Now that Ilhan Omar is running for Congress, I want to share it with you. It's a narrative of Omar's answers to my questions, but without the questions included.
In Ilhan Omar's words:
It's been a year of extreme pressure. It's hard when you are personally affected by policies to continue to fight and shift the narrative and get people involved when you want to hide under the pillow. It's like motherhood: no matter how sick or sad you are, you know you need to be strong. You need to show up.
Many people didn't think I was here to work. The biggest obstacle was overcoming the media storm and the scrutiny that came with being a first because a lot of people were surprised that I actually understand policy. I understand how this place works. I can string sentences together, I can hold my own. To a lot of people, it was a surprise that I want to do things, I don't just want to talk about what it means to be Somali.

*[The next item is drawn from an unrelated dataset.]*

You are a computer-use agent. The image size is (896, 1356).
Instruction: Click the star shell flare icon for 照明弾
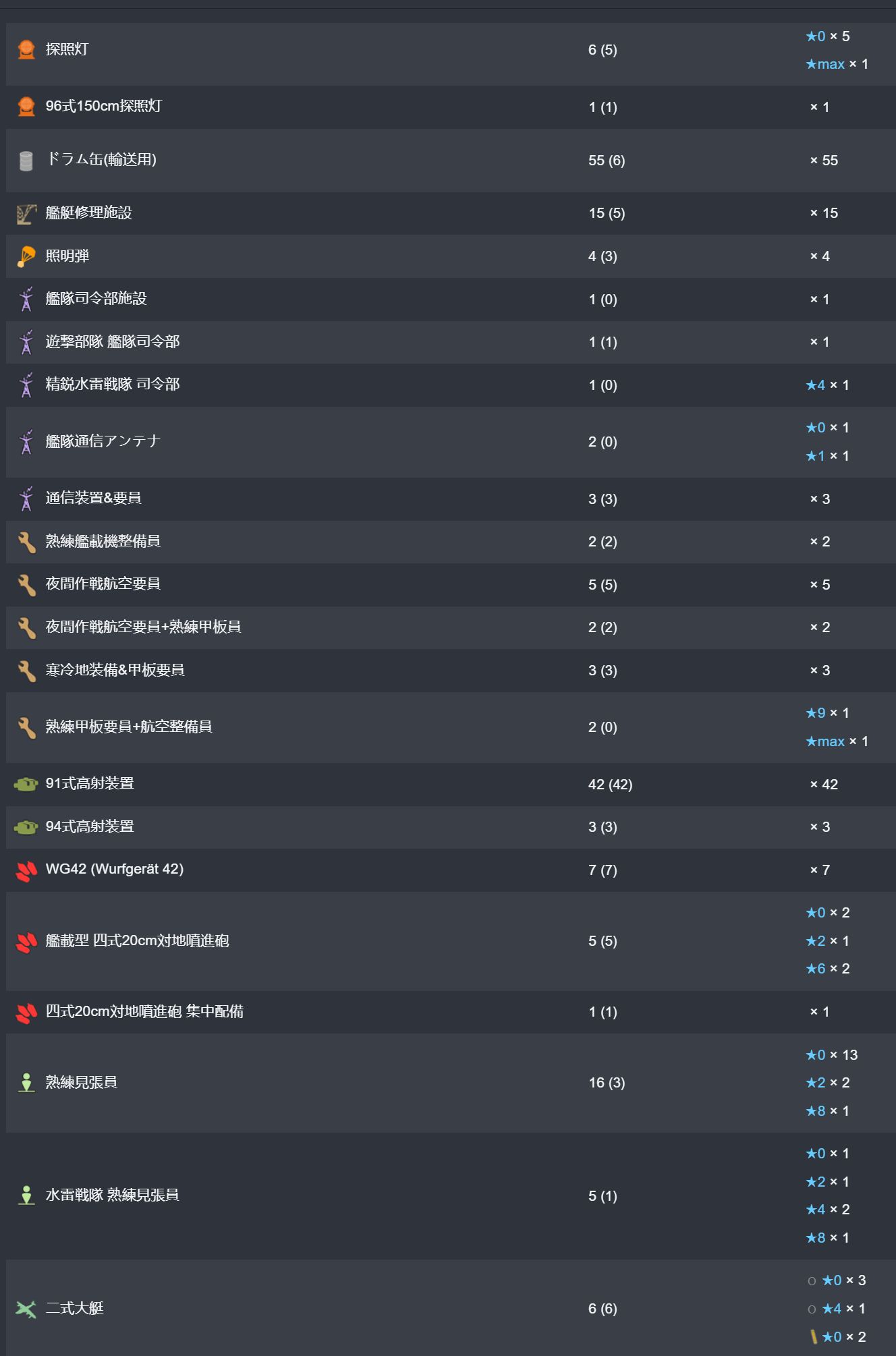click(26, 256)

The attention of the media is focused primarily on my identity, but that really doesn't have much to do with why I got elected and the work that I want to do. I had no real interest in being a first. I was driven by the policy work because that's always been what I cared about.
I am proud of the legislation I’ve been able to put forth and all of the bonding appropriations I got for the district. For the first time, we're able to get funding for infrastructure and that creates a lot of jobs for our district. I feel really lucky as a freshman [legislator] to be able to bring the lion's share of that bonding appropriation to our district.
I saw in real time what happens when you persist through small challenges. Somebody would tweet something horrendous at me, but I would open my mailbox and there would be a letter from someone I never met — who might not even live in my state, or my city, or my country — who's going through a hard time and I’ve uplifted them. Magical things like that constantly reaffirm the beauty there is in our shared humanity.
I'm not much of a sleeper, so I do have some free time. I watch TV — Scandal, SVU [Law and Order Special Victims Unit], Criminal Minds, House of Cards. I watch a lot of standup. I grew up watching Def Jam, so I still watch some reruns on YouTube. I am a very nostalgic person in that way. I consume a lot of the stuff that I watched in my childhood.
All of the music I listen to is pre-2000 because it brings comfort. My uncle kept piles of records — James Brown, the Bee Gees, [Mick] Jagger, The Commodores, MoTown, Bob Marley.
The Somali music I listen to is pre-war. I grew up listening to the radio so it is kind of like time stops for me. It takes me back there and I remember the smells and I remember my grandfather and my uncle making us memorize the songs and do duets. It takes me back to lunchtime, 2:00 p.m. in Mogadishu city with my whole family, listening to the radio play and having people stop by, drinking tea and coffee. Just things being joyful.